◆ **Stated problem 1**:
In the passage on Hurricane Floyd, retype the span that begins at the words "On September 14th of" and stops after "to New England.".
◆ **Stated problem 2**:
Name each distinct calendar date that appears in the passage on Hurricane Floyd, in the order each first occurs.

◆ **Source excerpt**:
^^^^^^^^^^^^^^^^

On September 14th of 1999, millions of people fled from Hurricane Floyd, which was moving across the Atlantic Ocean at a disturbing rate during the 1999 Atlantic hurricane season. Many millions of people were forced to evacuate their homes and rush inland. Many dozen deaths were reported from the Bahamas all the way to New England.

What had started as a tropical wave leaving the coast of Africa on September 2nd, eventually acquired hurricane status (and with it, a name) on September 10th. Hurricane Floyd had gained strength slowly, for lack of a well-defined inner core. Forecasts were only average, as compared to the forecasts of other hurricanes. The intensity of the storm had ebbed and flowed.

However, by September 12th, gale force winds had climbed to the speed of 140 miles an hour. Then Hurricane Floyd slipped past Puerto Rico and the U.S. Virgin Islands, causing minimal damage to those places in its wake. On September 14th, Floyd approached the Bahamas, where millions of dollars’ worth of damage was done, and one person was killed by the storm. Then Floyd appeared to be on a collision course with Florida. Disney World closed its doors for the first time ever, in preparation for the tempestuous weather conditions. Also, NASA operations at Cape Canaveral were shut down.

^^^^^^^^^^^^^^^^

◆ **Available data**:

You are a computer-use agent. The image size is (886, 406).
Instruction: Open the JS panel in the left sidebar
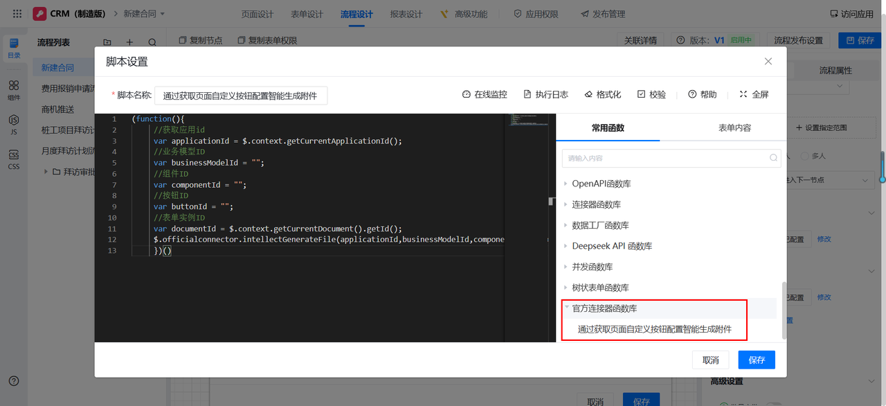pos(14,124)

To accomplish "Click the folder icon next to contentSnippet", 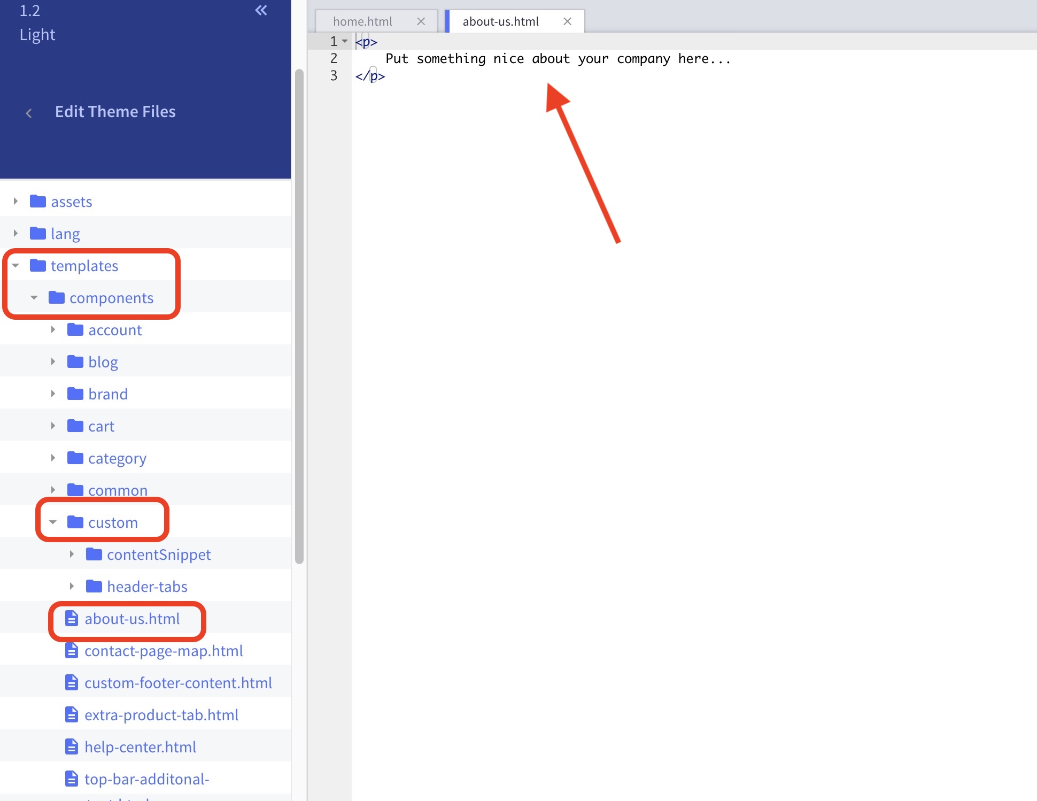I will tap(94, 554).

^^^^^^^^^^^^^^^^

◆ **Final result 1**:
On September 14th of 1999, millions of people fled from Hurricane Floyd, which was moving across the Atlantic Ocean at a disturbing rate during the 1999 Atlantic hurricane season. Many millions of people were forced to evacuate their homes and rush inland. Many dozen deaths were reported from the Bahamas all the way to New England.

◆ **Final result 2**:
September 14th, September 2nd, September 10th, September 12th